Cross posted at americanpatientsunited.org
The AP is reporting that the American Medical Association today released a report card on the health insurance industry. The primary focus is on the how quickly and accurately doctors get paid but it does have some interesting data that might be useful for patients. It would be interesting to see if the same health insurers that are slow to pay providers are also slow to pay patient claims. The takeaway is that even the AMA admits single payer is the best way to go.
The report card compares Medicare and seven national commercial health insurers on the timeliness and accuracy of claims processing. It is based on a random sample drawn from 3 million claims.
There are no grades like A, B and C, and many of the technical measures may not mean much to most patients.
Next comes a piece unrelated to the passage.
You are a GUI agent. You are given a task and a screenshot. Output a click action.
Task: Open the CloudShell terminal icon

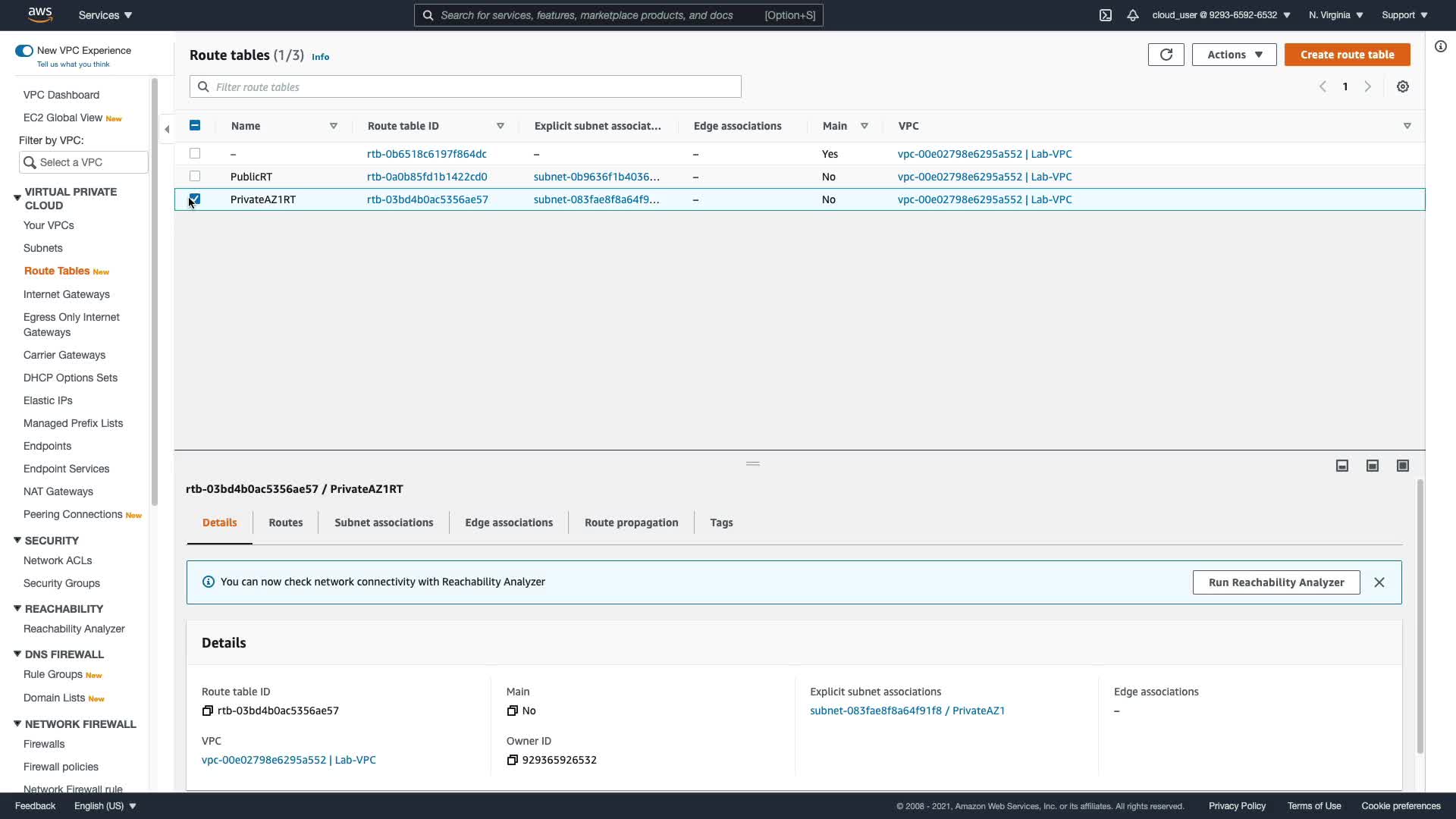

But business leaders and health policy makers are interested in cutting an estimated annual $210 billion in wasted administrative claims processing costs, AMA leaders said.
United Healthcare had the lowest rate of contract compliance, according to the AMA report. About 62 percent of medical services billed were paid by United Healthcare at the contracted rate, compared with 71 percent for Aetna and 98 percent for Medicare.
Medicare performed better than the private insurers in most areas, said Dr. Lawrence Casalino, a University of Chicago health economist and former physician. "There’s no question that administrative costs for doctors and the country would be a lot lower in a single-payer system," Casalino said in an interview after the meeting. But a market-based system has advantages of competition, choice and innovation, he said. "Are the benefits enough to justify the cost?"